/---

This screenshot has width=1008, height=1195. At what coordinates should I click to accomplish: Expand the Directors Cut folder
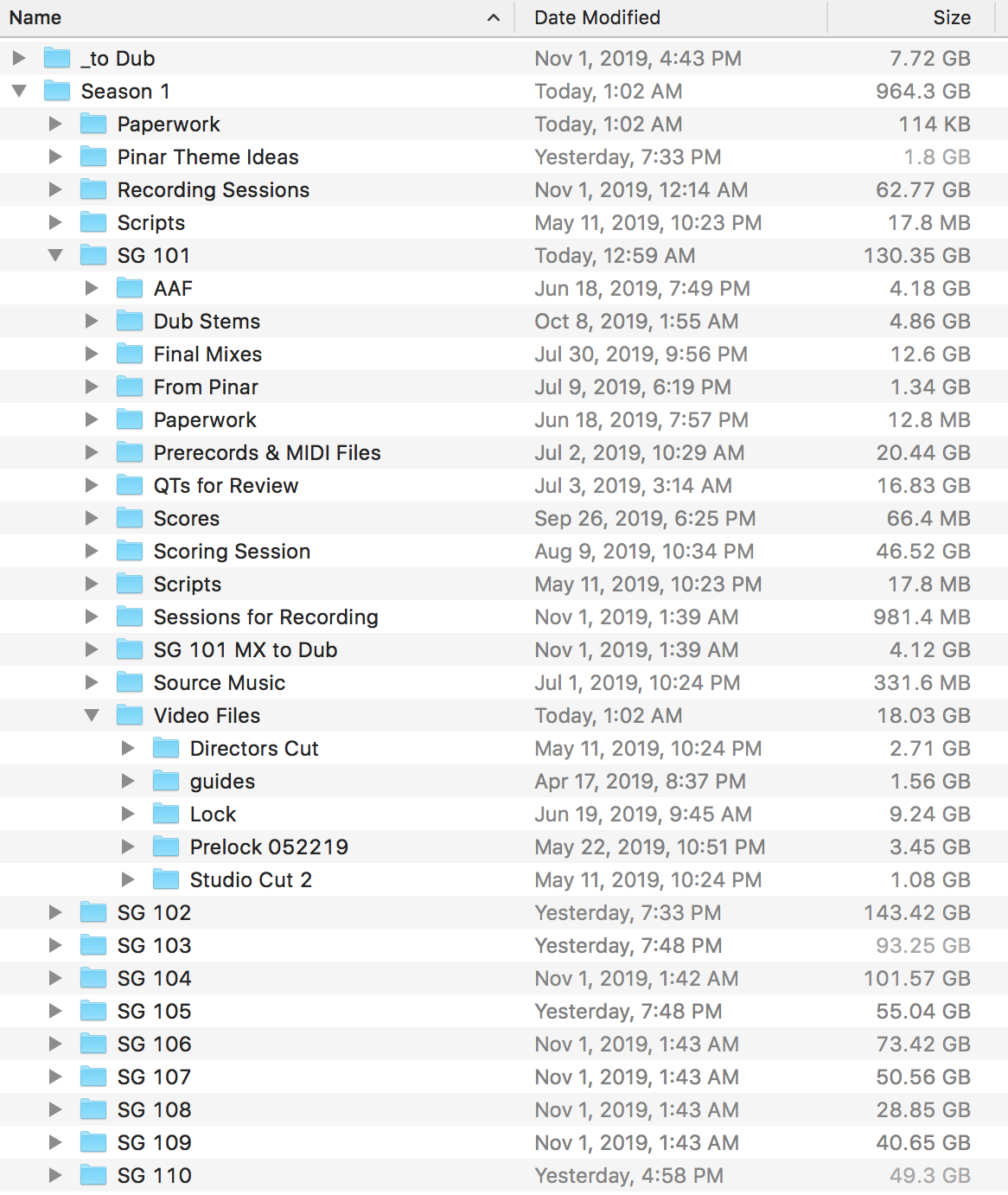point(128,749)
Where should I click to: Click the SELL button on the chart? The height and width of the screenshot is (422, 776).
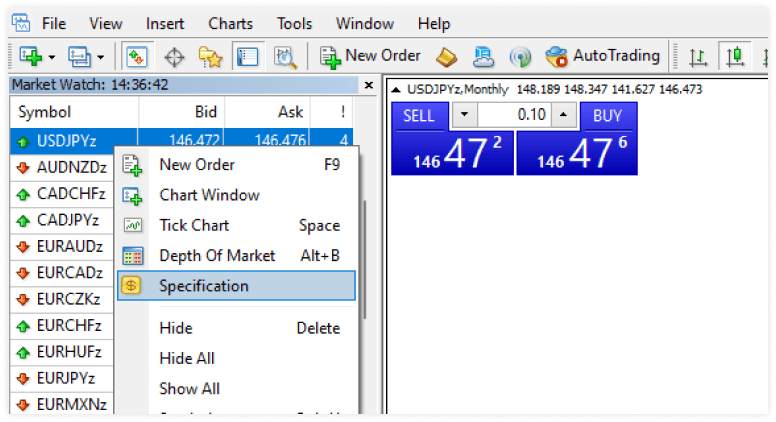[418, 115]
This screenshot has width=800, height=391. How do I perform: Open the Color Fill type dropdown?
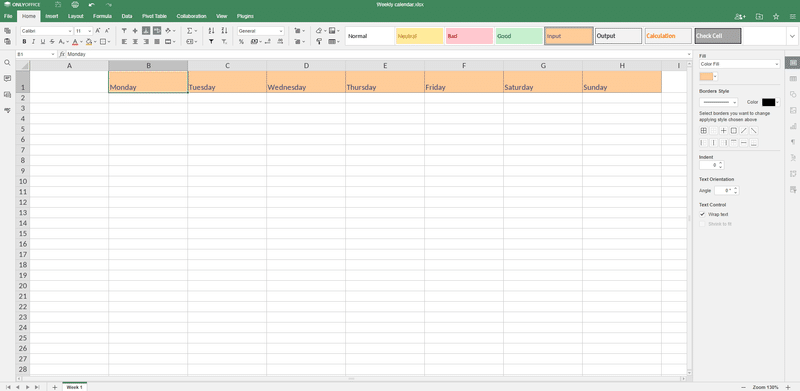coord(740,64)
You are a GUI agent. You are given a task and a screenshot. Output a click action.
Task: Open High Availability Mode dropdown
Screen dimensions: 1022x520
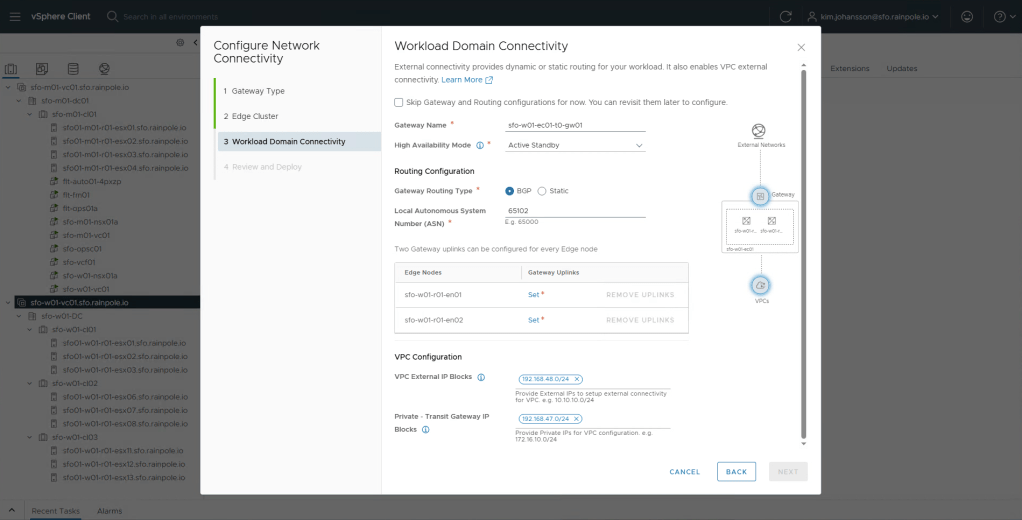pyautogui.click(x=575, y=146)
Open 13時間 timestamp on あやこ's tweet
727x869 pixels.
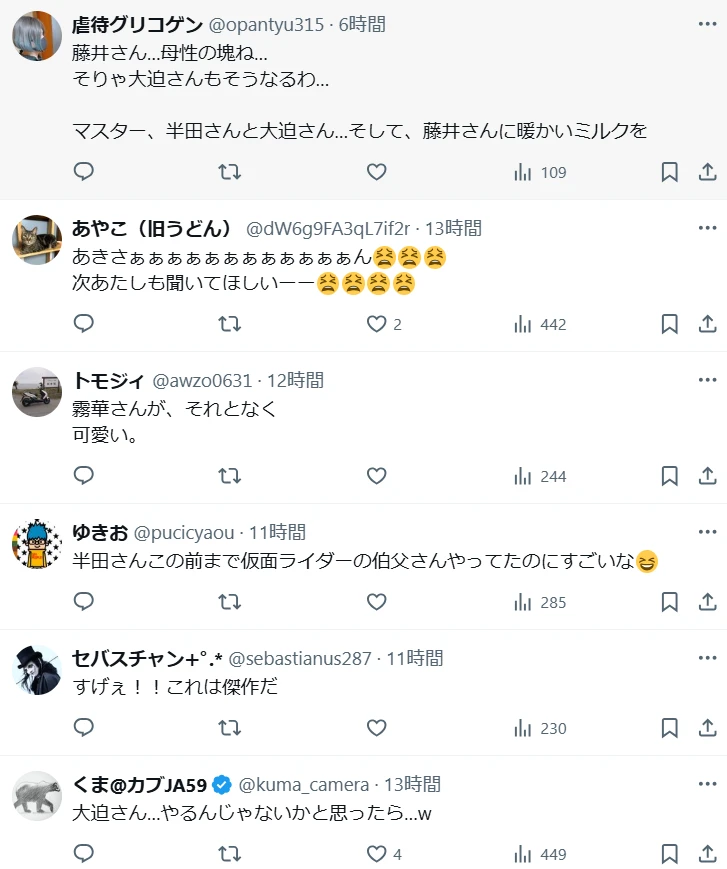tap(453, 228)
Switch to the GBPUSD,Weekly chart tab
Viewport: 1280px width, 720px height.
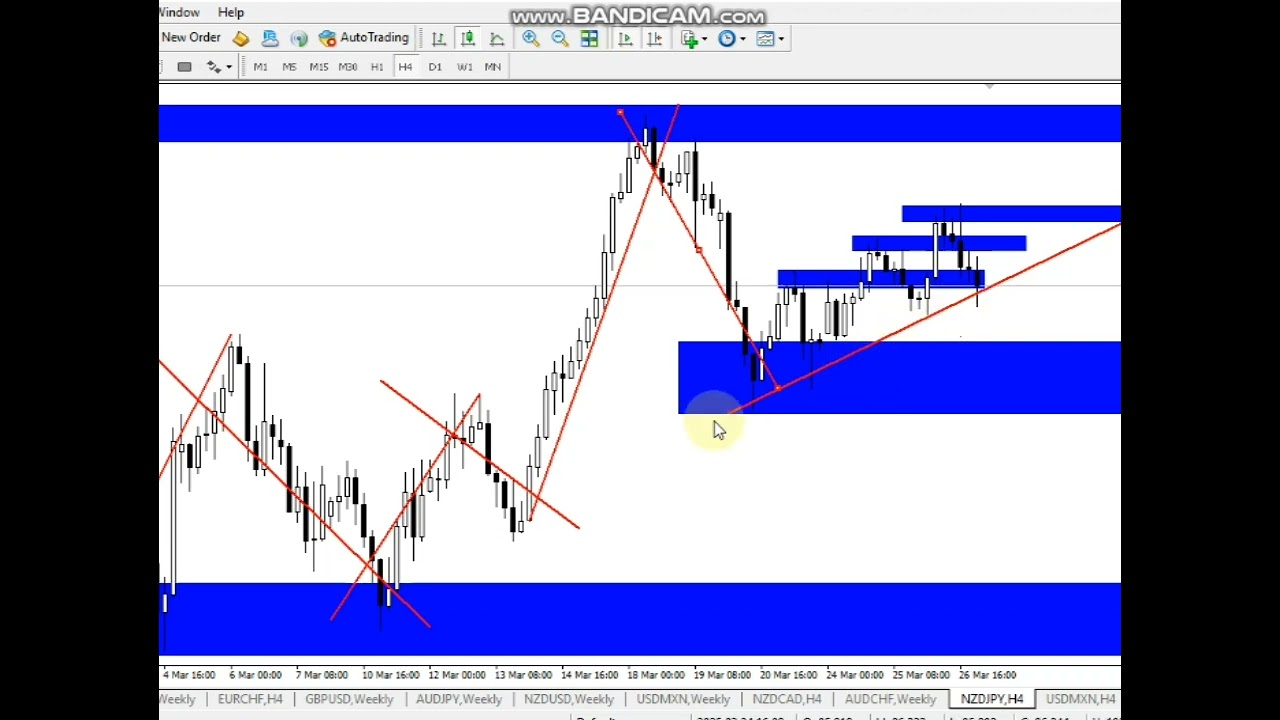point(349,699)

\---

#### Task goal:
When you return the listing, keep it exact and omit any pictures it holds.

#### Your solution:
This screenshot has width=1008, height=1195. At what coordinates should I click to accomplish: Expand the Directors Cut folder
point(128,749)
Where should I click to: Click the SELL button on the chart? The height and width of the screenshot is (422, 776).
[418, 115]
This screenshot has width=800, height=391. How do I perform: Open the Color Fill type dropdown?
coord(740,64)
You are a GUI agent. You are given a task and a screenshot. Output a click action.
Task: Open High Availability Mode dropdown
Screen dimensions: 1022x520
pyautogui.click(x=575, y=146)
Open 13時間 timestamp on あやこ's tweet
727x869 pixels.
tap(453, 228)
Switch to the GBPUSD,Weekly chart tab
Viewport: 1280px width, 720px height.
point(349,699)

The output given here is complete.